Equally troubling to many company executives are provisions calling for commodity agreements for all seabed minerals and complicated provisions for the transfer of technology. Companies also worry that in spite of carefully created provisions on governance and requisite voting majorities for different classes of issues, access is not adequately guaranteed in black and white.

In part because of these doubts, mining companies sucessfully lobbied for the adoption in the summer of 1980 of domestic legislation to license US miners to begin site specific exploration by 1982 and site specific exploitation by Jan. 1 , 1988. Such legislation could in theory provide some protection for US mining companies in the so-called "interim period" before an international treaty comes into force or even in the absence of such a treaty entirely.

Treaty provisions are not exempt from criticism, after all, even though they are the product of genuine negotiation between two sharply defined views. The problem is that all 130 developing countries and a fair of number of developed countries would consider unilateral mining to be in direct violation of international law -- or at the very least of the 1970 General Assembly resolution adopted during the Nixon administration by a vote of 108 to 0 (with the Soviet bloc abstaining and the United States voting in favor) that deep seabed resources are "the common heritage of mankind," to be exploited only "in accordance with an international regime to be created."

There is also the fact that the other areas of the draft treaty contain provisions of equal if not greater importance to the US national interest, most critically the preservation of freedom of navigation and overflight on the high seas, in the new "200-mile exclusive economic zones," and in straits like Gibraltar or Hormuz. The draft treaty also assures that the United States may claim its hard mineral resources, especially oil, in the areas of the continental margin that extend beyond 200 miles, subject only to minimal revenue-sharing provisions. Whales within and without the 200-mile economic zone receive special attention in a provision that should enhance their long-term conservation as a unique species. The draft treaty also makes important contributions to the evolution of international law for the protection of the marine environment, particularly in the area of vessel-source pollution.

In spite of these points, it is the administration's sympathy with the mining companies' view that led it to announce last week that its delegation had been instructed to seek a delay in the adoption of a formal draft treaty until a major policy review can be completed.

Whatever the result, the US delegation is likely to have its work cut out for it, since most other countries in the conference, developed and developing alike , came to New York to negotiate what they consider to be the remaining outstanding issues, not to reopen compromise texts resulting from the hardfought battles of the past seven years. These issues are complicated enough, involving as they do the establishment of a preparatory commission that will draft the provisional rules and regulatons for the authority; participation (which entities in addition to recognize states can sign the treaty); and, finally, preparatory investment protection for US mining companies during the interim period, an issue put on the agenda by the United States last summer in Geneva.

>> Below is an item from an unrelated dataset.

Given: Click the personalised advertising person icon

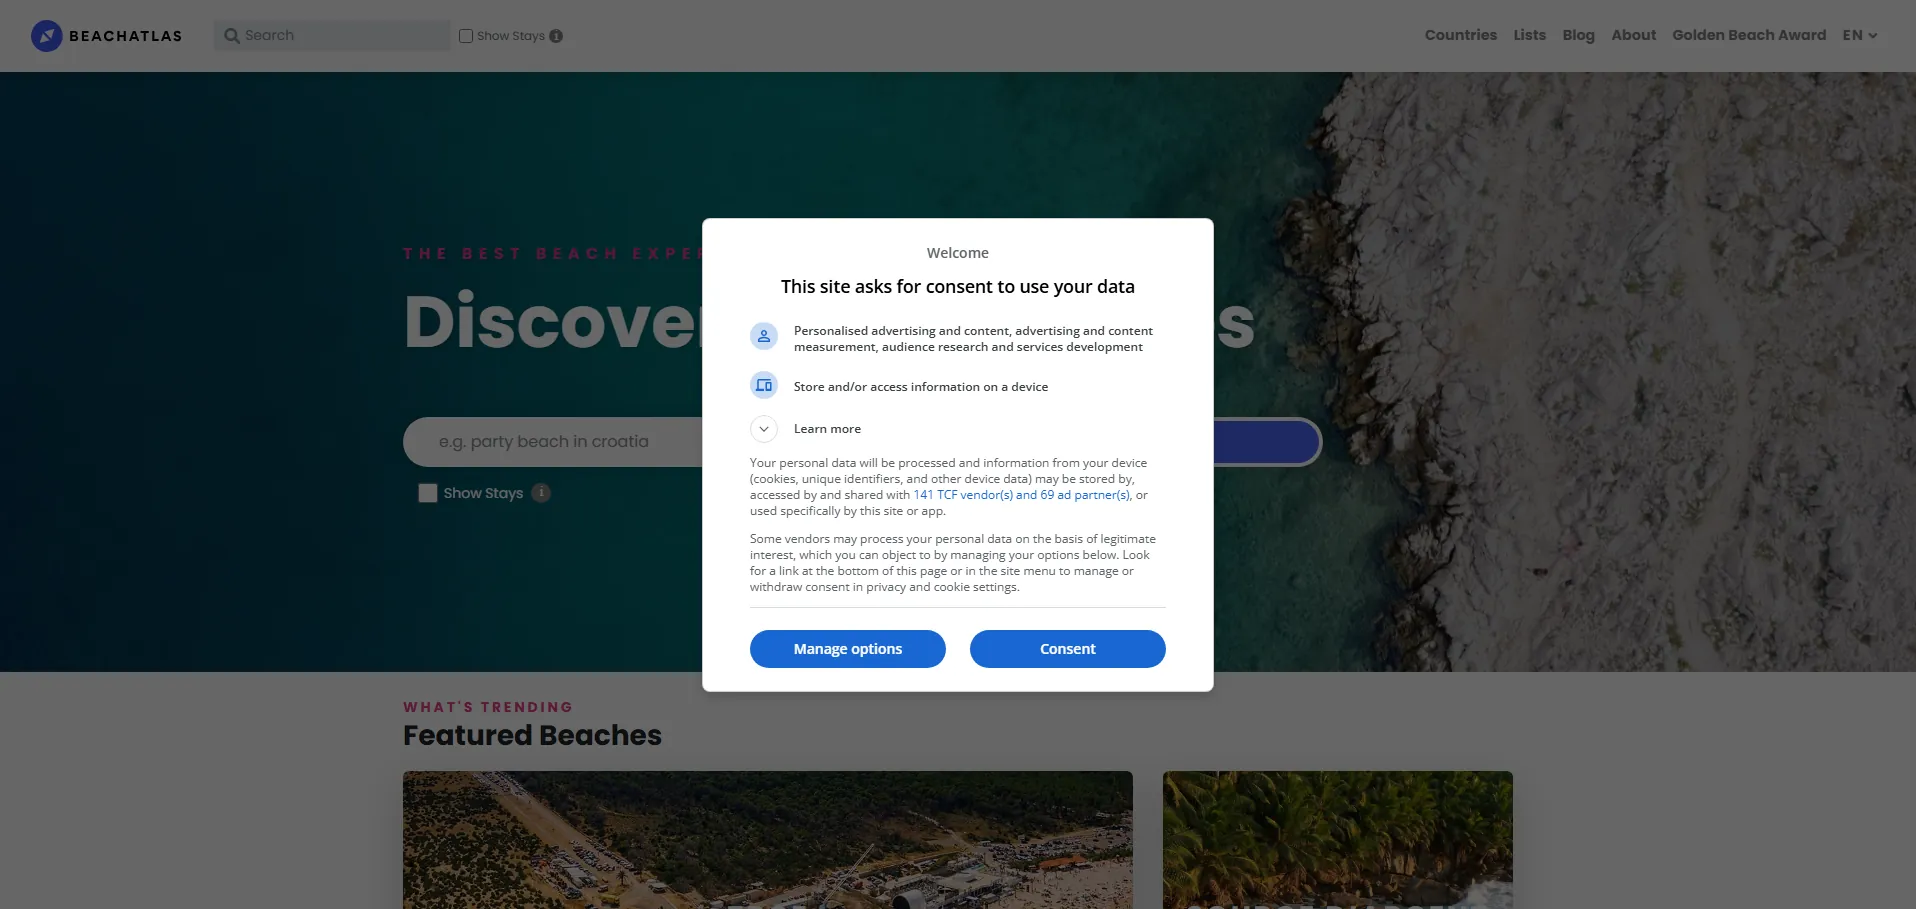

The last three administrations, two Republican and one Democratic, have all supported the goal of a widely accepted Law of the Sea treaty as the best way to protect the interests of all nations, including the United States. The new administation shares the same objective, but whether progress can be made toward it at this session remains to be seen. What really is at stake is the opportunity to establish by treaty the rule of law for an area that covers nearly three-quarters of the surface of the globe.